Ohio State University researchers published a paper in Nature describing a new MRI technique that is capable of imaging the insides of micro-scale magnets, providing the highest ever resolution of magnetic fields.
This article originally appeared at medGadget.com, part of the HCPLive network.
Researchers from Ohio State University just published a paper in Nature describing a new MRI technique that is capable of imaging the insides of micro-scale magnets, providing the highest ever resolution of magnetic fields. The technology, known as scanned probe ferromagnetic resonance imaging, promises the development of small scale biosensors that depend on tiny magnets to do their work.
From the article abstract:
Conventional ferromagnetic resonance (FMR) provides quantitative information about ferromagnetic materials and interacting multicomponent magnetic structures with spectroscopic precision and can distinguish components of complex bulk samples through their distinctive spectroscopic features. However, it lacks the sensitivity to probe nanoscale volumes and has no imaging capabilities. Here we demonstrate FMR imaging through spin-wave localization. Although the strong interactions in a ferromagnet favour the excitation of extended collective modes, we show that the intense, spatially confined magnetic field of the micromagnetic probe tip used in FMR force microscopy can be used to localize the FMR mode immediately beneath the probe.
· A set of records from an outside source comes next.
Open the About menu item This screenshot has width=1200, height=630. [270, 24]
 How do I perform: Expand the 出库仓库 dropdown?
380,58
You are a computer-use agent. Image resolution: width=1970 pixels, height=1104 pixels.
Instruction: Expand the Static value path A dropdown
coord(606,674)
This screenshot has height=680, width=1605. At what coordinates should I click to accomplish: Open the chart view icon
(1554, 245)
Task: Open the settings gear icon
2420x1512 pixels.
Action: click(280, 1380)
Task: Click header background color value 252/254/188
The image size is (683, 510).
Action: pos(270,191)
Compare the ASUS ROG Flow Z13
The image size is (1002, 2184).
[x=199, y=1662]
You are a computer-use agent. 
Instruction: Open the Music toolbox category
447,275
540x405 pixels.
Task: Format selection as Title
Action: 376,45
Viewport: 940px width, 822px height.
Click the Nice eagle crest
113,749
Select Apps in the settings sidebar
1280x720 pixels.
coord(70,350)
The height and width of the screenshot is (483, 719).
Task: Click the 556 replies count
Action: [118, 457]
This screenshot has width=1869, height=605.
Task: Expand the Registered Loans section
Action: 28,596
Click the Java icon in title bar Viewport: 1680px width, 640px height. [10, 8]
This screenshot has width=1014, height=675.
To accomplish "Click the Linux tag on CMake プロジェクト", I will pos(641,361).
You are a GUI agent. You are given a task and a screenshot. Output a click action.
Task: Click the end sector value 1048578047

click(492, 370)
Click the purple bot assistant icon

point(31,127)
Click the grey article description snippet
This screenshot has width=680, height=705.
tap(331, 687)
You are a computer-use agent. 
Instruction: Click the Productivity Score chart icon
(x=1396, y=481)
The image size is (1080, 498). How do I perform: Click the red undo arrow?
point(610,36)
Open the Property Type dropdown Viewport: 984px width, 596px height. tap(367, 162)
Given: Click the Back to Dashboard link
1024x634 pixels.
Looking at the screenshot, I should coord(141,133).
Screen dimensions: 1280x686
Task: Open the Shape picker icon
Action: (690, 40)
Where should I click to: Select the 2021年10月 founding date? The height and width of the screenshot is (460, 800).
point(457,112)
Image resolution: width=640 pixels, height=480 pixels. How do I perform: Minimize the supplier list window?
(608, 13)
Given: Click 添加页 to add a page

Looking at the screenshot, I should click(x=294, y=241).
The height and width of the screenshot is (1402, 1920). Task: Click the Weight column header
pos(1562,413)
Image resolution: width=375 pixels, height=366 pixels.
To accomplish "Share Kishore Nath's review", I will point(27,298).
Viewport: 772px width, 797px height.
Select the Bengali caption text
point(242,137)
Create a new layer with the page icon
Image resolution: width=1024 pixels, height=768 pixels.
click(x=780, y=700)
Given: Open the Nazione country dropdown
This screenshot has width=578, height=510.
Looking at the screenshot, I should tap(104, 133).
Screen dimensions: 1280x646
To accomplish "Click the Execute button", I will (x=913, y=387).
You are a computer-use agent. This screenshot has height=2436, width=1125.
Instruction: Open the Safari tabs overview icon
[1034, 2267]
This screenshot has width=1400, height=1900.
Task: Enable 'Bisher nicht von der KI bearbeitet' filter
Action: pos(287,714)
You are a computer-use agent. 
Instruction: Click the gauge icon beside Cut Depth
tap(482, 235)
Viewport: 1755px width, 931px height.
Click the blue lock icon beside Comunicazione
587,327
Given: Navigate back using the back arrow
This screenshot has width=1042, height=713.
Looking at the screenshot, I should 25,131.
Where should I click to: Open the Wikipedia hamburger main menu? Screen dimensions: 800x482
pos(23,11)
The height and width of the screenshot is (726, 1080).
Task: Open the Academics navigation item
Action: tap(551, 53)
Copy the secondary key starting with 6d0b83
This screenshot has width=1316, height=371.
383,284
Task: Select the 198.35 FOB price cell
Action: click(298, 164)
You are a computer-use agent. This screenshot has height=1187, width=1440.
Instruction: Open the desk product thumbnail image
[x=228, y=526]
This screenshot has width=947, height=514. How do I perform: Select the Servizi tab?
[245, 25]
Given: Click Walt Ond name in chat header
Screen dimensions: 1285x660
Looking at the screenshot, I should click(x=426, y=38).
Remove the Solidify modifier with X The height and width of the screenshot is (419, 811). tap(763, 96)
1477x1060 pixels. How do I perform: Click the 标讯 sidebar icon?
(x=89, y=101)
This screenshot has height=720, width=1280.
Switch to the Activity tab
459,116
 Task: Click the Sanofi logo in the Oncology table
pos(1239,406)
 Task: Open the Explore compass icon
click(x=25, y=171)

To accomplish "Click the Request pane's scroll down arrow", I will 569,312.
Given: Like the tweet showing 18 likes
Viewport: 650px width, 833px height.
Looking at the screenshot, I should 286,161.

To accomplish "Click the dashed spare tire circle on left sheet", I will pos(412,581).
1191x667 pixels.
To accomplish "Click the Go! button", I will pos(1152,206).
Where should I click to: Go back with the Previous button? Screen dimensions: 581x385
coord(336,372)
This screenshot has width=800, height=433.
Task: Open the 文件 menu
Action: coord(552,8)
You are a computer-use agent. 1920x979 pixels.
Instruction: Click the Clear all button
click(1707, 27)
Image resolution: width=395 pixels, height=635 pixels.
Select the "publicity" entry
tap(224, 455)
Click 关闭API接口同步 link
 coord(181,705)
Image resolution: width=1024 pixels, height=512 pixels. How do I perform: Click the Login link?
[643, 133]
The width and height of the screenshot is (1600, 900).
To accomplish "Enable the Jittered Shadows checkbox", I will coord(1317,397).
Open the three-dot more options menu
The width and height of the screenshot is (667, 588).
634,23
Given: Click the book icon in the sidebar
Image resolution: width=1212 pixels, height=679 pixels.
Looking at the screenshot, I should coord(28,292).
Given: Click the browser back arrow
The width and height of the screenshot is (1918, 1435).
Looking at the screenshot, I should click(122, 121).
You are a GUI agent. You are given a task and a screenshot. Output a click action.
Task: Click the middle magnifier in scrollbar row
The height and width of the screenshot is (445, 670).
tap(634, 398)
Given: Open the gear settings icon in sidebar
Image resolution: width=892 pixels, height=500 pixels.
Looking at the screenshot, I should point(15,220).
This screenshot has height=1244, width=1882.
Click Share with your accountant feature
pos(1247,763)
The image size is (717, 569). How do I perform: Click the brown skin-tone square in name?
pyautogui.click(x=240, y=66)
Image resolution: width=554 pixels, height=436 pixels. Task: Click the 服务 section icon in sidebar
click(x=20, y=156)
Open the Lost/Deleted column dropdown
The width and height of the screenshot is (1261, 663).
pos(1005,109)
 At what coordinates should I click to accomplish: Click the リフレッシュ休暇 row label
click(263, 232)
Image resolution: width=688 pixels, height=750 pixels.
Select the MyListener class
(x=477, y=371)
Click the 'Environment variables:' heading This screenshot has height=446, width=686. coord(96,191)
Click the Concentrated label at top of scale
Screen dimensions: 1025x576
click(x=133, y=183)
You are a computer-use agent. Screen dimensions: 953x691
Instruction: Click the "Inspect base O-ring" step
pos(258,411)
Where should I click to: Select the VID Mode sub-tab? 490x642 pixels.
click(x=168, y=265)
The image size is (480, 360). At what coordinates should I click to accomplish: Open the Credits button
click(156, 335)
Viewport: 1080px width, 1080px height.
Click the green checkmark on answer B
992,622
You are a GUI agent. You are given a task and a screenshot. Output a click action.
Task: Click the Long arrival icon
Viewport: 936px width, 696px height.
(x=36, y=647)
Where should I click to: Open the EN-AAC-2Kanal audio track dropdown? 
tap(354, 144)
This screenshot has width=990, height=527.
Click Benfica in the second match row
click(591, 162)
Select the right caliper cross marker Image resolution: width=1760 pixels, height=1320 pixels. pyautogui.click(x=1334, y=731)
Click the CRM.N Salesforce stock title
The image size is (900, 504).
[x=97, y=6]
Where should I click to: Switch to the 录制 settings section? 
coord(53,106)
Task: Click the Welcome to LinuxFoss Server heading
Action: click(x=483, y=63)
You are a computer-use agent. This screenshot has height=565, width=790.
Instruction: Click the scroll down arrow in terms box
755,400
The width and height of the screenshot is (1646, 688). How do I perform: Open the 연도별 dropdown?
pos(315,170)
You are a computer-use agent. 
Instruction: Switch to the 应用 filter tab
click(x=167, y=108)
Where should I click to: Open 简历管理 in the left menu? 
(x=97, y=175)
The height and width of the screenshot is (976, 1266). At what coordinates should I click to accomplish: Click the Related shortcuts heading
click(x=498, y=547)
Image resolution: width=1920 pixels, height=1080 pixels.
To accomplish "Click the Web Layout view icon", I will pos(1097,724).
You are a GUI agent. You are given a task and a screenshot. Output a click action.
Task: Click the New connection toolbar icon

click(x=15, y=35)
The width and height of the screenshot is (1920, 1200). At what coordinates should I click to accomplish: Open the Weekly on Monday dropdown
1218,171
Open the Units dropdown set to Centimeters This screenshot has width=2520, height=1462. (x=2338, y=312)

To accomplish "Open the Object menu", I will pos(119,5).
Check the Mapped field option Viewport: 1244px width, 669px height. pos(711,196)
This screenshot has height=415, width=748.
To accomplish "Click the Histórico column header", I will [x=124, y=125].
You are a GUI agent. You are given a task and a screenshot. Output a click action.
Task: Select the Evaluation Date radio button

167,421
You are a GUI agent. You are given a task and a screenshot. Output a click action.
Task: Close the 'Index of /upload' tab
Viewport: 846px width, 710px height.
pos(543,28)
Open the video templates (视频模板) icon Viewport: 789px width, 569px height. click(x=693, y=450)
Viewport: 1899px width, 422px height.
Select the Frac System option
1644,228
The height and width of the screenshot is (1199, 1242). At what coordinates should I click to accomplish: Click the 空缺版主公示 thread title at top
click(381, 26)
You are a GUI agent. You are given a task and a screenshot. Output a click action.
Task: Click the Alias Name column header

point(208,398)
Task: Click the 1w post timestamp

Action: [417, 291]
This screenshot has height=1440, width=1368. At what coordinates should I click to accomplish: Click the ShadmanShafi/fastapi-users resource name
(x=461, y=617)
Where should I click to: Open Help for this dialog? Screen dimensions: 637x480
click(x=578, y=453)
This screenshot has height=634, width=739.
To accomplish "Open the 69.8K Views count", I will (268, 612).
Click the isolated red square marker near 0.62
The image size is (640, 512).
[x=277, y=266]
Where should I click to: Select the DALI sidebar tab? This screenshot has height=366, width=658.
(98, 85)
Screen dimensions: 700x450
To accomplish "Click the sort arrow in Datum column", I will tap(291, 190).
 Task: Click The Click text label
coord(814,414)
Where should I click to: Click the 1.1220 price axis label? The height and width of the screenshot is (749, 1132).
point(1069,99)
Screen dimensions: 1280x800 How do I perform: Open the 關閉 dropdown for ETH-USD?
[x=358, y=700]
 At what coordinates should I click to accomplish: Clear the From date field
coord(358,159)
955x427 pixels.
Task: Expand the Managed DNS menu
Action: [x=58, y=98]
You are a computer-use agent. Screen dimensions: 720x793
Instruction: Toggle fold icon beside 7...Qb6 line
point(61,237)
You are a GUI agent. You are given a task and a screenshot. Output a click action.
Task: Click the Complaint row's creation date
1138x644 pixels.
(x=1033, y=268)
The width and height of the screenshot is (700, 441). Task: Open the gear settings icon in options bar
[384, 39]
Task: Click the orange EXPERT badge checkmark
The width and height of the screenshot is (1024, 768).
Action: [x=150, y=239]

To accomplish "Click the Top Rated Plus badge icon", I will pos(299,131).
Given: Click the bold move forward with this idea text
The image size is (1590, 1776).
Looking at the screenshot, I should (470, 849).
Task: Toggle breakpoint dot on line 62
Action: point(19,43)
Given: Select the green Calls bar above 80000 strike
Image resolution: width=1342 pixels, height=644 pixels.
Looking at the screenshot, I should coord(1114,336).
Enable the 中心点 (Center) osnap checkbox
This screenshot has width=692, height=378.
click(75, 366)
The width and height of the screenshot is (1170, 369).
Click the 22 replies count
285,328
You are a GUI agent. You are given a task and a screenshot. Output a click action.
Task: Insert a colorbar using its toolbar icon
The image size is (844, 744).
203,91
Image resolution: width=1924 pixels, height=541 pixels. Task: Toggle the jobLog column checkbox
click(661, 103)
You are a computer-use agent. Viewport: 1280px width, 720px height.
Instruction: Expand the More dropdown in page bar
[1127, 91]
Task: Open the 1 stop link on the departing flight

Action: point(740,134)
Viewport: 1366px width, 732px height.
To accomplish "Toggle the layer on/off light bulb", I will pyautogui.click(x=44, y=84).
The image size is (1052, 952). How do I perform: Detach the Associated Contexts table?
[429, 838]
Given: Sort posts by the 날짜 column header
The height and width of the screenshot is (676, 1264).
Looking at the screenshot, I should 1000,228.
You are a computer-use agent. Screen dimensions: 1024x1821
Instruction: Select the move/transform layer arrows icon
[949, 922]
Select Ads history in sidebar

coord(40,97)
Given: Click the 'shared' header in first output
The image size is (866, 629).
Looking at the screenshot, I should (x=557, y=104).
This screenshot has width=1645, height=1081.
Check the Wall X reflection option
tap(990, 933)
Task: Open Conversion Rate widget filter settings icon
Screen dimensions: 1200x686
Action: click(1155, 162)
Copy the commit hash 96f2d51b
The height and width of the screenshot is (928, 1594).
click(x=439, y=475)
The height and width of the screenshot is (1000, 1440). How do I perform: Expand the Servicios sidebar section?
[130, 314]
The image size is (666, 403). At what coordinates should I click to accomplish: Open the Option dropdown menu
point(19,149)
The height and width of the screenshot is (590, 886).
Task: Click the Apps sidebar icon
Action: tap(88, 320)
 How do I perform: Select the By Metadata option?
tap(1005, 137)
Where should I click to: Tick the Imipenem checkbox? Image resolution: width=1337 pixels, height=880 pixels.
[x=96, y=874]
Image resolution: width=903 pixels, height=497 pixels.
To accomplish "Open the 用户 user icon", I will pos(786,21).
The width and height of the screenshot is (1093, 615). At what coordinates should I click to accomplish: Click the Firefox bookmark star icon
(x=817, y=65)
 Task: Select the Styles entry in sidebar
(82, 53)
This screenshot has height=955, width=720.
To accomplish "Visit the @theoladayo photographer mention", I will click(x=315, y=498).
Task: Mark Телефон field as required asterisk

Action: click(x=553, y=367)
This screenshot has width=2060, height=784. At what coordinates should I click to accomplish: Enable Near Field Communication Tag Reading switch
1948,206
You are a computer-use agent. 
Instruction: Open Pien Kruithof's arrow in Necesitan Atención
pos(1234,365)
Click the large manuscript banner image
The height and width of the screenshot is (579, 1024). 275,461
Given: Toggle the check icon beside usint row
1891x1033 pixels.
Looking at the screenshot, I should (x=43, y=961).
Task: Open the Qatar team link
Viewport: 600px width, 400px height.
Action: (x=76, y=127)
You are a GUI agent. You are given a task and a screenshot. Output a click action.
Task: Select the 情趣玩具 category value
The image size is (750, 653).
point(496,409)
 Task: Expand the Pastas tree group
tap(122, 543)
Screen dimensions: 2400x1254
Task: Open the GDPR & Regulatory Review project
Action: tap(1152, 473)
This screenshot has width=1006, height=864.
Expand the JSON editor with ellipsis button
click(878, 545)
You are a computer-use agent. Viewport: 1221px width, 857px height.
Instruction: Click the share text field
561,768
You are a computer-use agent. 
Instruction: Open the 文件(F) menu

We demonstrate FMR modes localized within volumes having 200 nm lateral dimensions, and improvements of the approach may allow these dimensions to be decreased to tens of nanometres. Our study shows that this approach is capable of providing the microscopic detail required for the characterization of ferromagnets used in fields ranging from spintronics to biomagnetism. This method is applicable to buried and surface magnets, and, being a resonance technique, measures local internal fields and other magnetic properties with spectroscopic precision.